TEXT BLOCK:
** Start **
These vectors can be generated with hand-picked features, or they can be generated from pre-trained language models like word2vec or more recently BERT. These pre-trained models take a sentence as input and output a numeric value for each token that represents that word in the sentence. These representations have empirically established state-of-the-art results on most NLP tasks, proving themselves generally superior to hand-picked and curated features.

## BERT

This model utilizes a pre-trained BERT model to generate powerful vector representations of the sentences in each text.

In [9]:
from transformers import DistilBertModel, DistilBertTokenizer

BERT_MODEL_TYPE = "distilbert-base-uncased"

# Load in the pre-trained tokenizer and model
tokenizer = DistilBertTokenizer.from_pretrained(BERT_MODEL_TYPE)
model = DistilBertModel.from_pretrained(BERT_MODEL_TYPE)

In [10]:
# Tokenize the pre-processed text using BERT's "word-piece" tokenizer
# This turns text into a list of IDs, where each ID maps a token to a particular embedding in BERT's
# pre-trained embeddings table.
processed_df["encoded_text"] = processed_df["text"].apply(lambda x: tokenizer.encode(x, add_special_tokens=True))

In [11]:
processed_df["encoded_text"]

0       [101, 18414, 17583, 2391, 1010, 4689, 1012, 10...
1       [101, 7929, 2474, 2099, 1012, 1012, 1012, 8257...
2       [101, 2489, 4443, 1001, 1059, 2243, 2135, 4012...
3       [101, 1057, 24654, 2220, 7570, 2099, 1012, 101...
4       [101, 20976, 2228, 2175, 2149, 2546, 1010, 244...
                              ...                        
5567    [101, 1001, 1050, 2094, 2051, 3046, 1001, 3967...
5568    [101, 1035, 1038, 2175, 9686, 24759, 5162, 320...
5569    [101, 12063, 1010, 1008, 6888, 1012, 1012, 101...
5570    [101, 3124, 7743, 2075, 2552, 2066, 4699, 4965...
5571                 [101, 20996, 10258, 1012, 2995, 102]
Name: encoded_text, Length: 5572, dtype: object

When working with BERT, all vectors need to be of the same length. We can simply get the maximum length of a sequence in our dataset, and pad all other sequences to that length.

In [12]:
max_sequence_length = max(processed_df["text_length"])
** End **
LIST OF TASKS:
• 1. Summarize the excerpt on BERT text vectors in two sentences.
• 2. In the excerpt on BERT text vectors, what string is assigned to BERT_MODEL_TYPE?
• 3. Continue the excerpt on BERT text vectors from the point where it stops.
The lines after this point come from a separate source.

Word and element location records:
** Start **
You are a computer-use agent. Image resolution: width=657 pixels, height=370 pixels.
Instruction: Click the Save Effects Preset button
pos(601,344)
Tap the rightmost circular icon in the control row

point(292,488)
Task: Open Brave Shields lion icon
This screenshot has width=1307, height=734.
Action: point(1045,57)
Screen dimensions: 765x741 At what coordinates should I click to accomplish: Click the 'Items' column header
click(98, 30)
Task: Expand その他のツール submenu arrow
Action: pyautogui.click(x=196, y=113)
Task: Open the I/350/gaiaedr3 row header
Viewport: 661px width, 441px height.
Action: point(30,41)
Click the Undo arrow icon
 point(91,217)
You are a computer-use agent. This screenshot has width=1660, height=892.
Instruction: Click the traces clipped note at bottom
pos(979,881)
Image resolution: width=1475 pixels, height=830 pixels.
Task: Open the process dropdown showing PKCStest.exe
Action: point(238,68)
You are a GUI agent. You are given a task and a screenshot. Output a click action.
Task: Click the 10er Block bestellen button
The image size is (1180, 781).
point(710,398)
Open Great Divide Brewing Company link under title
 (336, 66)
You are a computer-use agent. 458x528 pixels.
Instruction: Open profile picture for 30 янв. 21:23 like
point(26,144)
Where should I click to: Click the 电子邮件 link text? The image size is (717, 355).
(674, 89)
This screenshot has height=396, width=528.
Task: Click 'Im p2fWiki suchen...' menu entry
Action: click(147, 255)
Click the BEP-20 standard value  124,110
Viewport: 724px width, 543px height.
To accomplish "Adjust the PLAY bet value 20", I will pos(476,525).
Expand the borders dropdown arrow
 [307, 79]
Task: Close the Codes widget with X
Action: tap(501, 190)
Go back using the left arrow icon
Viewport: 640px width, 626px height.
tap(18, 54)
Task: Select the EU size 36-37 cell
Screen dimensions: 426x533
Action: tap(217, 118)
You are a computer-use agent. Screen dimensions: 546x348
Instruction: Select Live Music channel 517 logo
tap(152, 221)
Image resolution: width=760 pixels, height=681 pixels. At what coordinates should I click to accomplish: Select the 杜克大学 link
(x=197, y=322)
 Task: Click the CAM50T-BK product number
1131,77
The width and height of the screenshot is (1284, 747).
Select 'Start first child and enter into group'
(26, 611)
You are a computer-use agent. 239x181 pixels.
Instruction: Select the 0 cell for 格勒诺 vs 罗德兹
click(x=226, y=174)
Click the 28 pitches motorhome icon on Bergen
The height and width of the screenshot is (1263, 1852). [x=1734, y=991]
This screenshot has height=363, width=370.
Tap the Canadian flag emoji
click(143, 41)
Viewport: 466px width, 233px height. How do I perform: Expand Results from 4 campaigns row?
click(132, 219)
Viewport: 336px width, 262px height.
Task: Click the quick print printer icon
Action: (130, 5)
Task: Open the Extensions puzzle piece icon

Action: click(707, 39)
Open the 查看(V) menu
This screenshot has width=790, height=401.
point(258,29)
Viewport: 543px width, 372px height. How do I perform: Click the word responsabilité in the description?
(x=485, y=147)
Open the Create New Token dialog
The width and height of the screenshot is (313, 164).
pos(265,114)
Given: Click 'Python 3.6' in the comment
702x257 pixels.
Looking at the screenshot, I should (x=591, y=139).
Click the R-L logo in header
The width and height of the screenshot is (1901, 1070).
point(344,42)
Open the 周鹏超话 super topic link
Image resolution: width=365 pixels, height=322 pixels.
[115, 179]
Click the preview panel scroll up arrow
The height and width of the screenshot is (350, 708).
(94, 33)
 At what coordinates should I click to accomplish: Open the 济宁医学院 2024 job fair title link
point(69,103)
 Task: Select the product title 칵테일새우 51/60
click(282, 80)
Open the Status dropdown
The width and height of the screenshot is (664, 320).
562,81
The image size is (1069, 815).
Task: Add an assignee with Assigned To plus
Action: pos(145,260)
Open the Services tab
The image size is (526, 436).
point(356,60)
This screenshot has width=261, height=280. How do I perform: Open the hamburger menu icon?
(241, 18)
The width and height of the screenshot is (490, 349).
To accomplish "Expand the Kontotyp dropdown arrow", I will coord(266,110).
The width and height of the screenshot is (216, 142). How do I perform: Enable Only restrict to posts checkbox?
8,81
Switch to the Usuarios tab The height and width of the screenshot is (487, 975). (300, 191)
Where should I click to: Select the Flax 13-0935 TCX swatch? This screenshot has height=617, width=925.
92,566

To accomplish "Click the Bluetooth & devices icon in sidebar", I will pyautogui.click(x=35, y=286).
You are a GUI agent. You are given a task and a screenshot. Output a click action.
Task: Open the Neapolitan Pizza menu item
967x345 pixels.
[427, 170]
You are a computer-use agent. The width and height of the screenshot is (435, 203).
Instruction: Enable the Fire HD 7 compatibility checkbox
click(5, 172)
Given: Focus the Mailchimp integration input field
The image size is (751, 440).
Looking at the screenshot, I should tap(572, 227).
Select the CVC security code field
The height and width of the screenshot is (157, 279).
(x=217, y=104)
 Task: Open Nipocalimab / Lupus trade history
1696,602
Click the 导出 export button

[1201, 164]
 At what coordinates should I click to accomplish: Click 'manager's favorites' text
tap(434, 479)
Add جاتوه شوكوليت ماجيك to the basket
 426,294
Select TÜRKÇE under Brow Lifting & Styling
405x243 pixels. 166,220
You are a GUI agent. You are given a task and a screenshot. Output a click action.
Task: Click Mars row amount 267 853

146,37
** End **
OUTPUTS:
• 1. Text vectors can be built from hand-picked features or from pre-trained language models such as word2vec or BERT, and these model representations have generally beaten hand-picked features on most NLP tasks. The excerpt loads a pre-trained DistilBERT tokenizer and model, encodes each text into a list of token IDs, and notes that all vectors must share one length, so shorter sequences are padded to the length of the longest.

• 2. "distilbert-base-uncased"

• 3.
max_sequence_length

579

BERT was designed to only be able to process 512 tokens from text at a time. Since the average text length is so much higher than this max length, we are making the assumption that we can simply take the first 512 tokens from each sequence. This means we will pad each sequence to 512.

In [13]:
# Pad each sequence to 512 tokens(using 0 as the padding token)
PADDING_TOKEN = 0
MAX_LENGTH = 512

processed_df["encoded_text"] = processed_df["encoded_text"].apply(
    lambda x: x[:512] + [PADDING_TOKEN for i in range(len(x), 512)]
)

Now the magic, we pass in these padded sequences through the pre-trained BERT model, and extract the last hidden layer. This hidden layer provides a feature vector for each token, and a feature vector for the sentence. For the purposes of spam detection(which is sentence classification), we will only extract the sentence-level feature vector, and discard the token-level feature vectors.

In [14]:
encoded_text = np.array([i for i in processed_df["encoded_text"].values])

# Construct a "mask", basically telling BERT to ignore the extra padding we have added
attention_mask = np.where(encoded_text != 0, 1, 0)

print(encoded_text.shape)
print(attention_mask.shape)

(5572, 512)
(5572, 512)


In [34]:
%%time
input_ids = torch.tensor(encoded_text)
attention_mask = torch.tensor(attention_mask)
""" 
    Due to resource limitations(writing this to run on a CPU versus a dedicated GPU machine),
    we are batching the input into the model. NOTE that this could take up to 20 minutes to finish on a 
    12 core machine with 16GB RAM.
"""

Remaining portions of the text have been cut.